* _Tasks to complete_
a - In the article on the Cincinnati Reds' Opening Day game, how many fans were in attendance?
b - Pick up the article on the Reds' Opening Day loss after its final sentence and continue it in the same style.

— Start Document —

Great American Ball Park, with its new Joey Votto clock, was manicured to the specifications of Augusta National Golf Club.
The intoxicating smell of cooked ballpark hot dogs wafted through the air on a glorious 81-degree photo-snapping day.
Marlana VanHoose sang a perfectly-pitched National Anthem as four helicopters staged a flyover with an impressive American flag covering most of the field.
Then the Cincinnati Reds took the field and it was not so impressive. In fact, it was a weak effort during a 3-0 Opening Day loss to the Boston Red Sox in front of 43,897 mostly depressed fans.
It probably shouldn’t have been a stunning shock that the Reds were shut out on an Opening Day for the fifth time.

— End Document —
— Start Data provided —

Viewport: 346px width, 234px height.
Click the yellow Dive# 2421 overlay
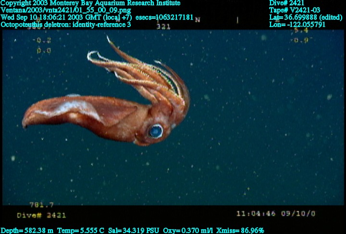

— End Data provided —

* _Expected responses_
a - 43,897

b -
They were facing one of baseball’s best pitchers. Garrett Crochet was 18-5 with a 2.89 earned run average last season, led the American League in strikeouts and was second in the Cy Young voting
But only four hits? And three came off the bat of rookie first baseman Sal Stewart.
Crochet, though, was matched by Reds starter Andrew Abbott, the first lefthander to start Opening Day in 27 years.
And oddly, it was the same scenario. In 1998 Mike Remlinger started for the Reds after scheduled starter Dave Burba was traded to Cleveland for Sean Casey the night before the game.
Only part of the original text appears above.